(Collected data)
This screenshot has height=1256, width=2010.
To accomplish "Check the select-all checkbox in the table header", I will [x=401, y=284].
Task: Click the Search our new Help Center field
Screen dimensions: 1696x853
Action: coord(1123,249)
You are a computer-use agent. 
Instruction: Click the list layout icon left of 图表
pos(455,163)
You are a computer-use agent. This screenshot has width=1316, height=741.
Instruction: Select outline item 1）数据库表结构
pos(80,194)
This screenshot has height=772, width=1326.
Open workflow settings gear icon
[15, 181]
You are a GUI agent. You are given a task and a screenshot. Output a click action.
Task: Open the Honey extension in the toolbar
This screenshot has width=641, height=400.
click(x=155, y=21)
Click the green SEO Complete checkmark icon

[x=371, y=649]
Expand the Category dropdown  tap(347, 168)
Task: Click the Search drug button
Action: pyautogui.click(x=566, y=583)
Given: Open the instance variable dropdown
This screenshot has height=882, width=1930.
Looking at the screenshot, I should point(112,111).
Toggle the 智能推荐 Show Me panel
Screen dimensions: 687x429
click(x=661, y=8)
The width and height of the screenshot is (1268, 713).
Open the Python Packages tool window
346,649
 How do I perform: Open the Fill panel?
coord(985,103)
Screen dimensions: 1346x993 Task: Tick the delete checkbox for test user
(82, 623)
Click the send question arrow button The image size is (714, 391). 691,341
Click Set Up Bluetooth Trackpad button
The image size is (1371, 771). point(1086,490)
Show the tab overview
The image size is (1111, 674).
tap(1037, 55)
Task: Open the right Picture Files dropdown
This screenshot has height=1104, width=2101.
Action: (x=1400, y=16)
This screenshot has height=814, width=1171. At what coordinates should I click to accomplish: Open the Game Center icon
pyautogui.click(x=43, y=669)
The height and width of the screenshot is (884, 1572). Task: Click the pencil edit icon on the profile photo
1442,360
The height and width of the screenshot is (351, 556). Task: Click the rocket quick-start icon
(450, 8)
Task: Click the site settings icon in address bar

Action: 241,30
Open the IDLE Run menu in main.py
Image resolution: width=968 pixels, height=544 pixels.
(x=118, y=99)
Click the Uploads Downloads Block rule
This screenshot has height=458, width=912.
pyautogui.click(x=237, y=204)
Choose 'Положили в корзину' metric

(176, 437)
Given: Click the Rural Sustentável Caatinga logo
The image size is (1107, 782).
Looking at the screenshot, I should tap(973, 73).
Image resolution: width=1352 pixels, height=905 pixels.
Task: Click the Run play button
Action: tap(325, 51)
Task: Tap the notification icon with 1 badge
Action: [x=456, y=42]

• [Exercise aim]:
Each entry above must be repeated exactly, with nothing dropped.

• [Response]:
This screenshot has height=1256, width=2010.
To accomplish "Check the select-all checkbox in the table header", I will [x=401, y=284].
Task: Click the Search our new Help Center field
Screen dimensions: 1696x853
Action: coord(1123,249)
You are a computer-use agent. 
Instruction: Click the list layout icon left of 图表
pos(455,163)
You are a computer-use agent. This screenshot has width=1316, height=741.
Instruction: Select outline item 1）数据库表结构
pos(80,194)
This screenshot has height=772, width=1326.
Open workflow settings gear icon
[15, 181]
You are a GUI agent. You are given a task and a screenshot. Output a click action.
Task: Open the Honey extension in the toolbar
This screenshot has width=641, height=400.
click(x=155, y=21)
Click the green SEO Complete checkmark icon

[x=371, y=649]
Expand the Category dropdown  tap(347, 168)
Task: Click the Search drug button
Action: pyautogui.click(x=566, y=583)
Given: Open the instance variable dropdown
This screenshot has height=882, width=1930.
Looking at the screenshot, I should point(112,111).
Toggle the 智能推荐 Show Me panel
Screen dimensions: 687x429
click(x=661, y=8)
The width and height of the screenshot is (1268, 713).
Open the Python Packages tool window
346,649
 How do I perform: Open the Fill panel?
coord(985,103)
Screen dimensions: 1346x993 Task: Tick the delete checkbox for test user
(82, 623)
Click the send question arrow button The image size is (714, 391). 691,341
Click Set Up Bluetooth Trackpad button
The image size is (1371, 771). point(1086,490)
Show the tab overview
The image size is (1111, 674).
tap(1037, 55)
Task: Open the right Picture Files dropdown
This screenshot has height=1104, width=2101.
Action: (x=1400, y=16)
This screenshot has height=814, width=1171. At what coordinates should I click to accomplish: Open the Game Center icon
pyautogui.click(x=43, y=669)
The height and width of the screenshot is (884, 1572). Task: Click the pencil edit icon on the profile photo
1442,360
The height and width of the screenshot is (351, 556). Task: Click the rocket quick-start icon
(450, 8)
Task: Click the site settings icon in address bar

Action: 241,30
Open the IDLE Run menu in main.py
Image resolution: width=968 pixels, height=544 pixels.
(x=118, y=99)
Click the Uploads Downloads Block rule
This screenshot has height=458, width=912.
pyautogui.click(x=237, y=204)
Choose 'Положили в корзину' metric

(176, 437)
Given: Click the Rural Sustentável Caatinga logo
The image size is (1107, 782).
Looking at the screenshot, I should tap(973, 73).
Image resolution: width=1352 pixels, height=905 pixels.
Task: Click the Run play button
Action: tap(325, 51)
Task: Tap the notification icon with 1 badge
Action: [x=456, y=42]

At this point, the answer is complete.